Kaomai Museums and Tea Barn: Adaptive-Reused Tobacco Processing Plant

February 19, 2024

PAVA architects introduces Kaomai Museums and Tea Barn, an adaptive-reused project of a sixty-eight-year old tobacco processing plant estate in Chiang Mai, Thailand owned by Kaomai Estate 1955. The project revitalises the overlooked industrial typology of the once glorious community’s socioeconomic center. Inserting the new contemporary uses into the old barns resurrects this local center and conserving the architectural and ecological heritage creates an oasis among the urban development. The architect designed the masterplan and the symbiosis framework to balance the co-existence between the old tobacco drying barns, mature trees, and new uses to pass on and sustain the community legacy economically, ecologically, and respectfully.
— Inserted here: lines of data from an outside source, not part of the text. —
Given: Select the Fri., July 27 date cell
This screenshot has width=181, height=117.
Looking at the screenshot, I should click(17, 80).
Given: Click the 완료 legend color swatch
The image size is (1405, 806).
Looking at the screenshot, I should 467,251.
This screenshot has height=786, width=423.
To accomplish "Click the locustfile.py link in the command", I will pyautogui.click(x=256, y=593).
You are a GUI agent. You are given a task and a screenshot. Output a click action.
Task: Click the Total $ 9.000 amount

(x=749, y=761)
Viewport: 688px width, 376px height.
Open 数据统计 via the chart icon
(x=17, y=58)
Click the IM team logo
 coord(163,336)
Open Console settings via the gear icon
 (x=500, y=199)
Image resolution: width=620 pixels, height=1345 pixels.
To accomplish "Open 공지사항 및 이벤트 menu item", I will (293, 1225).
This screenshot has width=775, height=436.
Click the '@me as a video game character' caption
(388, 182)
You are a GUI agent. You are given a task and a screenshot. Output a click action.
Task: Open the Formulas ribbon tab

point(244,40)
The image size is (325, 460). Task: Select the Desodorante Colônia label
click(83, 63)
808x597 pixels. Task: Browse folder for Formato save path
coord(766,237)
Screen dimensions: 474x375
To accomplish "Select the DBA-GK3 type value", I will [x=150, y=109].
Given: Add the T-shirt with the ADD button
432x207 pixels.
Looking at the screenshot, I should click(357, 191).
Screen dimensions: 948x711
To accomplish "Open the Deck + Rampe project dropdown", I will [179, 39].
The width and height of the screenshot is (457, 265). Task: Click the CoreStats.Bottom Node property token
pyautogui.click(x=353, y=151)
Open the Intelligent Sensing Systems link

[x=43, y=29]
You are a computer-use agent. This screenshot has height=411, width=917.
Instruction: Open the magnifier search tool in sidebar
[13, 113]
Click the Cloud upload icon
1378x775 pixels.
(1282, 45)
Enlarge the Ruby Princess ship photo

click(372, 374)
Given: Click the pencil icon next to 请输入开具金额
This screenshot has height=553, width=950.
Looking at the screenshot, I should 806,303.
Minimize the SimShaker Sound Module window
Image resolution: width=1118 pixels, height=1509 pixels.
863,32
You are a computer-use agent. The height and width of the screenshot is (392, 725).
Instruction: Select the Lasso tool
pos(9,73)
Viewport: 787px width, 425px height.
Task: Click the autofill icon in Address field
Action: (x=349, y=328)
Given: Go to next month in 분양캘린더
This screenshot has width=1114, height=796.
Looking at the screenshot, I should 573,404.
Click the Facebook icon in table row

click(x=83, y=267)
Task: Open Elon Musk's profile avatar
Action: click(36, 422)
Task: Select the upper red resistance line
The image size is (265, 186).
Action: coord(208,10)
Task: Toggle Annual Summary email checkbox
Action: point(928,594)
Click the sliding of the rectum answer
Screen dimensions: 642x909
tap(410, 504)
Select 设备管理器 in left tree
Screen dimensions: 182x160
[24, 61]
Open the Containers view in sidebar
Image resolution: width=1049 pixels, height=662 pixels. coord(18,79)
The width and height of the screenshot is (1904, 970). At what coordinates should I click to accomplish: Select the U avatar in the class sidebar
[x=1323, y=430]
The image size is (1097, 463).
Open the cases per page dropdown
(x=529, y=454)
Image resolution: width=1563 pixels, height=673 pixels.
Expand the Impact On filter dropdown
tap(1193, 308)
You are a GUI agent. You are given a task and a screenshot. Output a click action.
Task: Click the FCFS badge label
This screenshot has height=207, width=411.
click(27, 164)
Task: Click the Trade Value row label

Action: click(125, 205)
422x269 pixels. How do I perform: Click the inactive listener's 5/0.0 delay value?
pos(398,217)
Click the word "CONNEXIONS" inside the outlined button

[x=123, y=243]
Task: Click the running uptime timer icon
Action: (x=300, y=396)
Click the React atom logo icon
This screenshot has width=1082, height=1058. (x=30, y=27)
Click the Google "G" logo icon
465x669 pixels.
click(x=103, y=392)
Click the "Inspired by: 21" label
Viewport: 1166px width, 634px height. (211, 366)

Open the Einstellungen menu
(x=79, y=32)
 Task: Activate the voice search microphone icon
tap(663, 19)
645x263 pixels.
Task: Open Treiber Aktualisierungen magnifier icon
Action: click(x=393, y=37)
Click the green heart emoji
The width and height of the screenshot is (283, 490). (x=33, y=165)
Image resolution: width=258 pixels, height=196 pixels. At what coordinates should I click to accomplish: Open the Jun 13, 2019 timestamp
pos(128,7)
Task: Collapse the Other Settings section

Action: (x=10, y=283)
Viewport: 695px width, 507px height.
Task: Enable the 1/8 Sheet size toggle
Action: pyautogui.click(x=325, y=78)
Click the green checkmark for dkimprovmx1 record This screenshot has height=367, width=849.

Kaomai Museums and Tea Barn is adapted for new educational, recreational, and commercial programmes, and the barn cluster was transformed by subtle design intervention strategies that maintain the barn’s values and authenticity.

 

 

The first museum was preserved by repairing and reinstalling original elements; brick surfaces, reinforced concrete structures, gable roofs, voids, furnaces, tobacco hanging sticks, etc. The second museum was inserted by a new offset foundation and steel structure, strengthening the existing barn and flexible for extension. Adding the steel timeline panel serves as an introduction to the estate. The shady existing big trees were preserved by adopted arboriculture techniques to maintain the co-existence between them and the barns. Also, the informative signs in front of the barns exhibit the real evidences of time.

For the Tea Barn, the dilapidated barn was remodeled by reused bricks and a minimum profile of steel insertion, serving for public use and shading. The new sunken space and opened glass walls welcome the horizontal connection to the surrounding programmes and close-to-nature experience, while highlighting the vertical immersive tea drinking ambience. A retaining wall and gravel floor for water management was added, MEP work under the concrete bridge was hidden, the new granite top counter for the heritage trace’s reflection and tea serving ceremony finished, and wood for furniture was reclaimed in the design insertion for the new use. Hidden glow in the dark lighting designs are reminiscent of traditional drying barns. The Tea Barn introduces the new commercial programme to sustain the estate.

 

 

The project embraces local inclusion, with local artisans and former workers invited to provide the firm with valuable historical information and to share original construction methods and techniques for the barn conversion. As in the past, available local materials were used for all of the barn’s conservation and adaptation. Moreover, local recruitment draws local people back to the community. Kaomai Museums and Tea Barn respectfully maintains the spirit of place and passes it on to the next generations with this subtle design intervention and adaptation framework.